> [WORK INSTRUCTIONS]: When a line in the data below includes "will", pick it out and copy it.

---------- STUDY MATERIAL

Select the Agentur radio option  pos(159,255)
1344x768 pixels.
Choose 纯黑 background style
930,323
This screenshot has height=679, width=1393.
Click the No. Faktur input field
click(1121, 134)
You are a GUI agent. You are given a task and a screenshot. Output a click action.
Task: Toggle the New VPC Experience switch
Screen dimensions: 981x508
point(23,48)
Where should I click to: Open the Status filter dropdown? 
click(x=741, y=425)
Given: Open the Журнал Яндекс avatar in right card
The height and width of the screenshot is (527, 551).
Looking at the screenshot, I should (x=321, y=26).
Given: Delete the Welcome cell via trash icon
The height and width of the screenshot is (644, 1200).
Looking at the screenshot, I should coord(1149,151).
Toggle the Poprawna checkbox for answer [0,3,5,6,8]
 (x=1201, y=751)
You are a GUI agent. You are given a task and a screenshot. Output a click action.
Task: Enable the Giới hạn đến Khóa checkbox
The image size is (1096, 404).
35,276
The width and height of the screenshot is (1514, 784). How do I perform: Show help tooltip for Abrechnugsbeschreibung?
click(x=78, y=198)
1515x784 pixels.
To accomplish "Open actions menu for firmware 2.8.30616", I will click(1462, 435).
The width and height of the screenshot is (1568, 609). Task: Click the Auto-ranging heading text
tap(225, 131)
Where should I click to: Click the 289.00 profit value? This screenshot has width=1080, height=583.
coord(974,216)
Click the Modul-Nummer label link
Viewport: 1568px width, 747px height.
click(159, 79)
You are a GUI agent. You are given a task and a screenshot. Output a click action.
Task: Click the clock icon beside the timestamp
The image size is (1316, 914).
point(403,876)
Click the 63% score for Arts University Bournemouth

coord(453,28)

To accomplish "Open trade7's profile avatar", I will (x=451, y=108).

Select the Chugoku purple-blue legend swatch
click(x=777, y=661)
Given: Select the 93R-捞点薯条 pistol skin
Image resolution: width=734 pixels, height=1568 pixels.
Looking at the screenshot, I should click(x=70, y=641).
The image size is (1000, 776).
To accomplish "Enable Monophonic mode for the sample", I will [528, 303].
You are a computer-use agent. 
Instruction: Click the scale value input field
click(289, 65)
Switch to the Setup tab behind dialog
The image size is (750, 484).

--------------------

> [SOLUTION TO THIS PROBLEM]:
To accomplish "Open actions menu for firmware 2.8.30616", I will click(1462, 435).
To accomplish "Open trade7's profile avatar", I will (x=451, y=108).
To accomplish "Enable Monophonic mode for the sample", I will [528, 303].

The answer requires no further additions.